The drive to the hospital is 40 minutes on a clear day and we were in traffic. I recall that I insisted that at stoplights, John should not stop next to any drivers because I didn’t want people to be freaked out by my labor. There was Christmas music playing, Ellie was singing “Oh Susannah” in the backseat, pausing only to giggle and repeat my yelping through contractions.
8:30
We got to the hospital and got to triage, I told the nurse I was definitely ready for my epidural. While I’m sure it’s very empowering to have a baby naturally, I am all about modern medicine. There was a wait, I was checked, I got moved to a room.
9:30
I got my epidural. Hallelujah.
10:45
My OB came in to check me and I was at 6 cm. Yippee! I was counting on an hour or so per centimeter. I called my mom to ask her to come be with me while I labored, started checking my work email, chatted with the nurse.
11:15
OB comes back to check me one more time before he leaves and another doctor would be on call to deliver me.
Scratch that, I’m complete. Time to push.
But wait, I’m writing an email! John hasn’t eaten his sandwich! I’m not ready!!
From there, it’s a blur.
11:30 AM
Someone’s blood pressure was dropping (don’t know if it was me or Baby), NICU was called, I got oxygen, they used a vacuum to get Baby out, two pushes and then we had a baby. The nurse asks John to tell me if it’s a boy or girl and it took him what felt like eternity to tell me that it was another girl. He told me later that her cord was wrapped around her.
11:35
I’m dealing with the pleasantries of post-birth and John is with our beautiful girl as they check her, weigh her, give her the Apgar rating (don’t ask me what it was, I have no clue). I hear the NICU nurse practitioner say …Down Syndrome… strong markers… the room gets quiet and my labor nurse looked and me and quietly asked “did you know?” I just shook my head and tried to come up with a question to ask, tried to plan what would happen next.
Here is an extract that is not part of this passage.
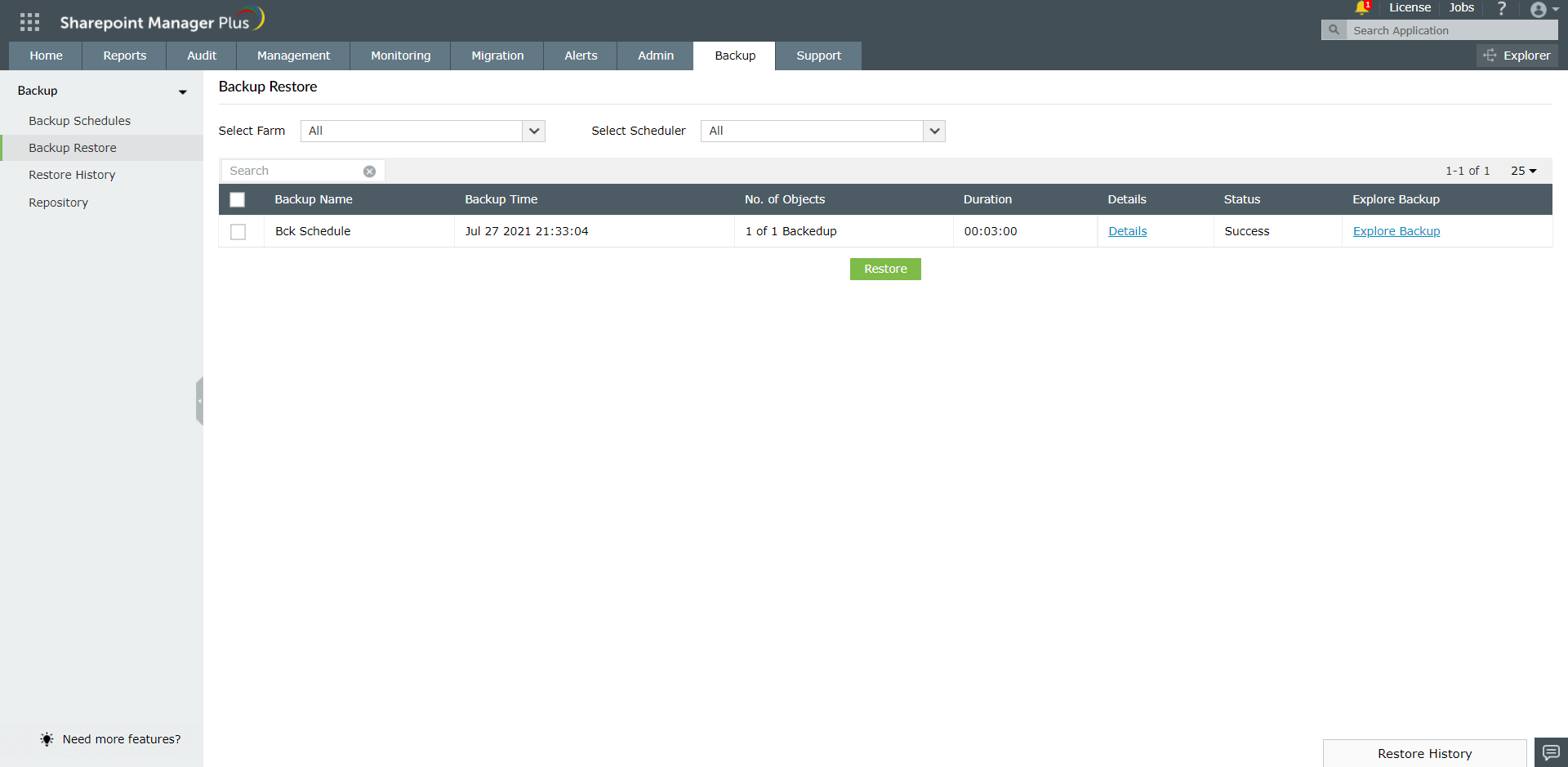Image resolution: width=1568 pixels, height=767 pixels.
Task: Open the Select Farm dropdown
Action: (532, 131)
Then I was holding my little girl and the nurse practitioner started talking about monitoring in the NICU. Tessa needed an echo cardiogram to check her heart, she needed some tests to confirm the Down syndrome, she would be there for at least 24 hours. We held her for a couple hours and off she went to the NICU and off we went to the Mother Baby Unit.
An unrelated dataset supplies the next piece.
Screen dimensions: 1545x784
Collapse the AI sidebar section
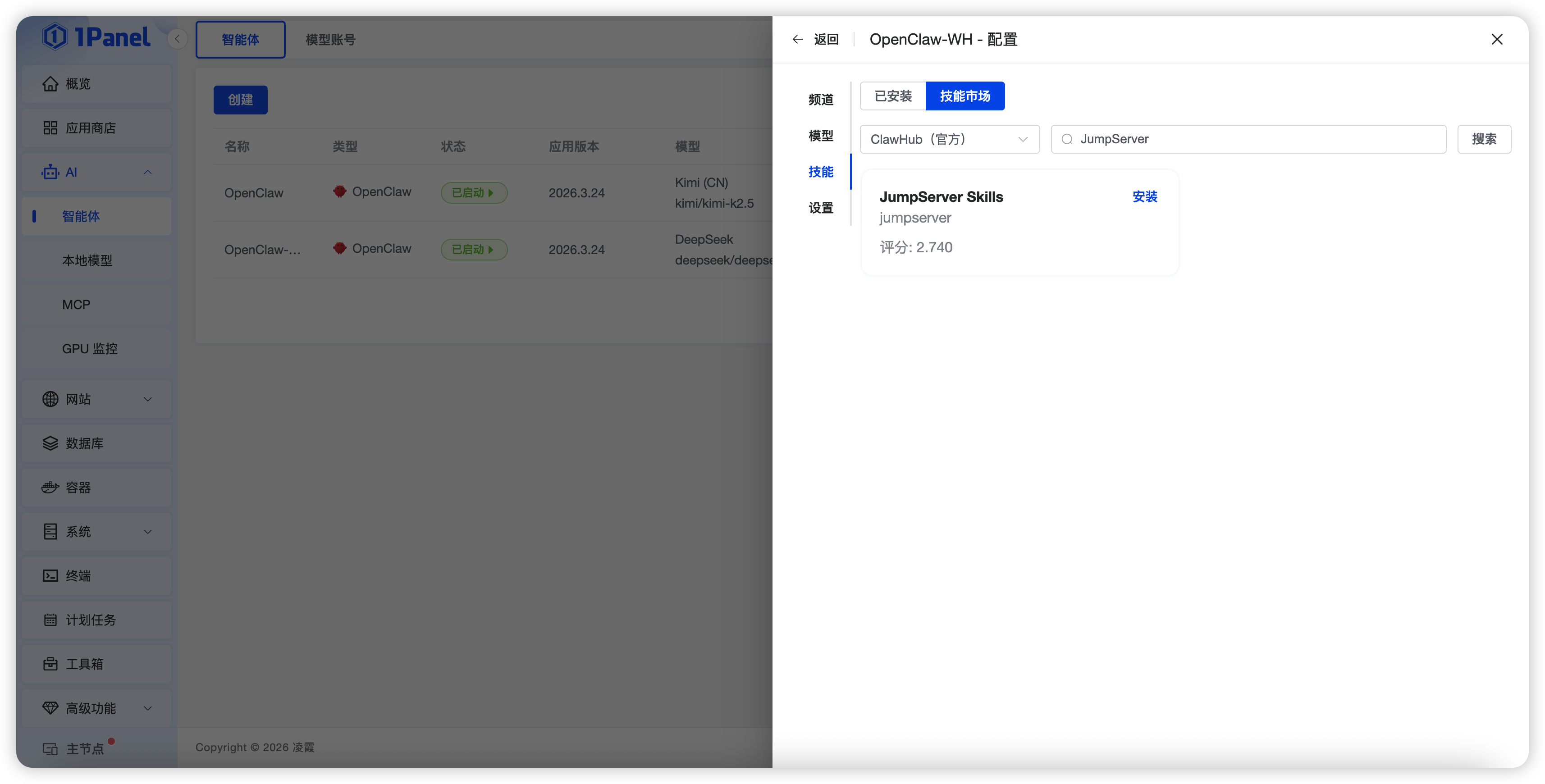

So that’s how Tessa came into the world. From there, we saw social workers and geneticists, neonatologists, cardiologists, lactation consultants… there were lots of people. We had the most positive experience in the NICU that a person can have really. It was hell being separated from my new baby and my big girl at home. We had the most amazing nurse, Theresa (more about that later) to help us at the NICU and our family and friends at home… and we got through it. And now here we are. Home, comfortable, happy, healthy, and loving life as a family of four.